The employees who commented on Blind did not know how many total jobs would be cut. Not everyone with a meeting scheduled Thursday expects to be laid off. Some think they will be transferred to new roles within Microsoft.

TechCrunch reported last week that Microsoft was planning to lay off "thousands" of workersworldwide.

Even so, it's possible the cuts will amount to a small percentage of the company's workforce. As of March, Microsoft employed 121,567 people worldwide with about 52,000 employees in its global sales, marketing, and worldwide business units.


July has become the classic month for Microsoft to announce layoffs, coming right after its fiscal year ends June 30. Last year the company announced it would cut 2,850 positions.

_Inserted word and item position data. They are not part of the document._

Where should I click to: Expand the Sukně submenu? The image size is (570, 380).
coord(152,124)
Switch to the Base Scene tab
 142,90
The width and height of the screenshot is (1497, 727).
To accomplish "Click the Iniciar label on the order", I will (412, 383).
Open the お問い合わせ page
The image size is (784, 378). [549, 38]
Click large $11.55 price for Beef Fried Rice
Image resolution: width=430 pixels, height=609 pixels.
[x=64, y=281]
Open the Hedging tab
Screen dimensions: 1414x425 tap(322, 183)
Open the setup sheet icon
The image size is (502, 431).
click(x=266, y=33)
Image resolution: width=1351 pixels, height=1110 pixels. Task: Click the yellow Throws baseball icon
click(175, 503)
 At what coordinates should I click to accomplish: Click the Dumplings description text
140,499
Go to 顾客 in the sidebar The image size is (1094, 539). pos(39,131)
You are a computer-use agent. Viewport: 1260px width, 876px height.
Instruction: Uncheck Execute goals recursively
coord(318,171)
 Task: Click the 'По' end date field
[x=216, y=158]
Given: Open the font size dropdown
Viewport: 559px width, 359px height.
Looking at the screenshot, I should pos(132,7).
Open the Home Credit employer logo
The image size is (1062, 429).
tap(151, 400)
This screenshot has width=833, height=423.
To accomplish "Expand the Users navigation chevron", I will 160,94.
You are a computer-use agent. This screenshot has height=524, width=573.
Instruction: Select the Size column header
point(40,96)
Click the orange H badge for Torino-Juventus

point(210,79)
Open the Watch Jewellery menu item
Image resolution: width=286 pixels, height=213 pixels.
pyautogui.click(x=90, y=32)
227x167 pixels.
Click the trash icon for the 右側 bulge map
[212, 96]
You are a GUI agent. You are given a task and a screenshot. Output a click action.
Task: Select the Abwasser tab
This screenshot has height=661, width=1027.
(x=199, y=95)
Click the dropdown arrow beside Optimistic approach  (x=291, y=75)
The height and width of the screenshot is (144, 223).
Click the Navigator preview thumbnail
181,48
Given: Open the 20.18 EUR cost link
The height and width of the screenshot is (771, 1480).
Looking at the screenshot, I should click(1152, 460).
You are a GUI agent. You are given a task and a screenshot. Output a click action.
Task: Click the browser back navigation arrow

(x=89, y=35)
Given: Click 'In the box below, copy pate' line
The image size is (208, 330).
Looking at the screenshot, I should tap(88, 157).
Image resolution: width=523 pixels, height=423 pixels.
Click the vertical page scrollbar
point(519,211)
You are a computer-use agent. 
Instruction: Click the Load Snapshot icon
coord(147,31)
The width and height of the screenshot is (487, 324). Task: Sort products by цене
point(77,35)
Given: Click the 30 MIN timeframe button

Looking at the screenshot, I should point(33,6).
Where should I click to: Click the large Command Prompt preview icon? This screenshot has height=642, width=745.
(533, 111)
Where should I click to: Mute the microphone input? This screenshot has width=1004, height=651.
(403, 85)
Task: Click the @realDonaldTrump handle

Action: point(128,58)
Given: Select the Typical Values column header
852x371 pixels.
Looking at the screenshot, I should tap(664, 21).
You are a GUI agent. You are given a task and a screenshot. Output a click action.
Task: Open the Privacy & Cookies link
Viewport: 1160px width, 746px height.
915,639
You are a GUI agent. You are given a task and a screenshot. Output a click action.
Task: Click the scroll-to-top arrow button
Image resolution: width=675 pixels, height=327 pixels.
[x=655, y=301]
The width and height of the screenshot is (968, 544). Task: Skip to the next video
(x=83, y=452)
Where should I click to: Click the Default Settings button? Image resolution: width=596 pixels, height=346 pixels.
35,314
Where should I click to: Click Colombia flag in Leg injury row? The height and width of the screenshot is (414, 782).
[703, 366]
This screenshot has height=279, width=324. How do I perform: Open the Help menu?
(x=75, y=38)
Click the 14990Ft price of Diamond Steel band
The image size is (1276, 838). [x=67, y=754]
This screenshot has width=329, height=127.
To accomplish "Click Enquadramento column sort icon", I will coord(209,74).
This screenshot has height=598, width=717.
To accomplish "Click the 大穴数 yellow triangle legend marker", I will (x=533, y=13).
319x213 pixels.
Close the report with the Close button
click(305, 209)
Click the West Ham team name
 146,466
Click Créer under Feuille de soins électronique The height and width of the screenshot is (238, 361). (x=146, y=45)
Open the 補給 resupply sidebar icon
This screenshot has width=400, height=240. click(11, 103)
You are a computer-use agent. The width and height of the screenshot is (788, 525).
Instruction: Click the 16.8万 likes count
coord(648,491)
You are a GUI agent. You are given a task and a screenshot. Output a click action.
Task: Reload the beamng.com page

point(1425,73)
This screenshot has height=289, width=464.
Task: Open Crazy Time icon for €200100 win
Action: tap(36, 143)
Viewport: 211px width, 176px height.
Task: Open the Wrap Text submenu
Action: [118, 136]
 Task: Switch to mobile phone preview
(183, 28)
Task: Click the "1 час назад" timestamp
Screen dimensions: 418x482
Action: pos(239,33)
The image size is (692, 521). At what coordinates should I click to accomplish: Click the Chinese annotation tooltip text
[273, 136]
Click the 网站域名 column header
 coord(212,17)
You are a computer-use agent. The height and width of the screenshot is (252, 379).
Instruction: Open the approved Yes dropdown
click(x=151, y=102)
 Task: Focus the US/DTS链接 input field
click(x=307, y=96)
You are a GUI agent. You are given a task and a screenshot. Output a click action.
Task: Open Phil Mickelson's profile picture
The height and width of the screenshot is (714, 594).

Those layoffs were dragged out over a period of months, with the final 700 cut in January.

Although layoffs can be painful for the people who lose their jobs, not everyone thinks this reorg would be a bad idea. The changes would be intended to make it easier for Microsoft to sell subscriptions to its all-important cloud computing services.


In the current sales structure, too many deals have to go through the hands of too many different sales and marketing people, employees say. CEO Satya Nadella is systematically getting rid of layers of management and reducing bureaucracy, one former Microsoft employee told us.

For all the changes, Nadella has a 95% approval rating on Glassdoor, one of the highest in 2017 for a tech CEO.

Microsoft did not immediately respond to a request for comment.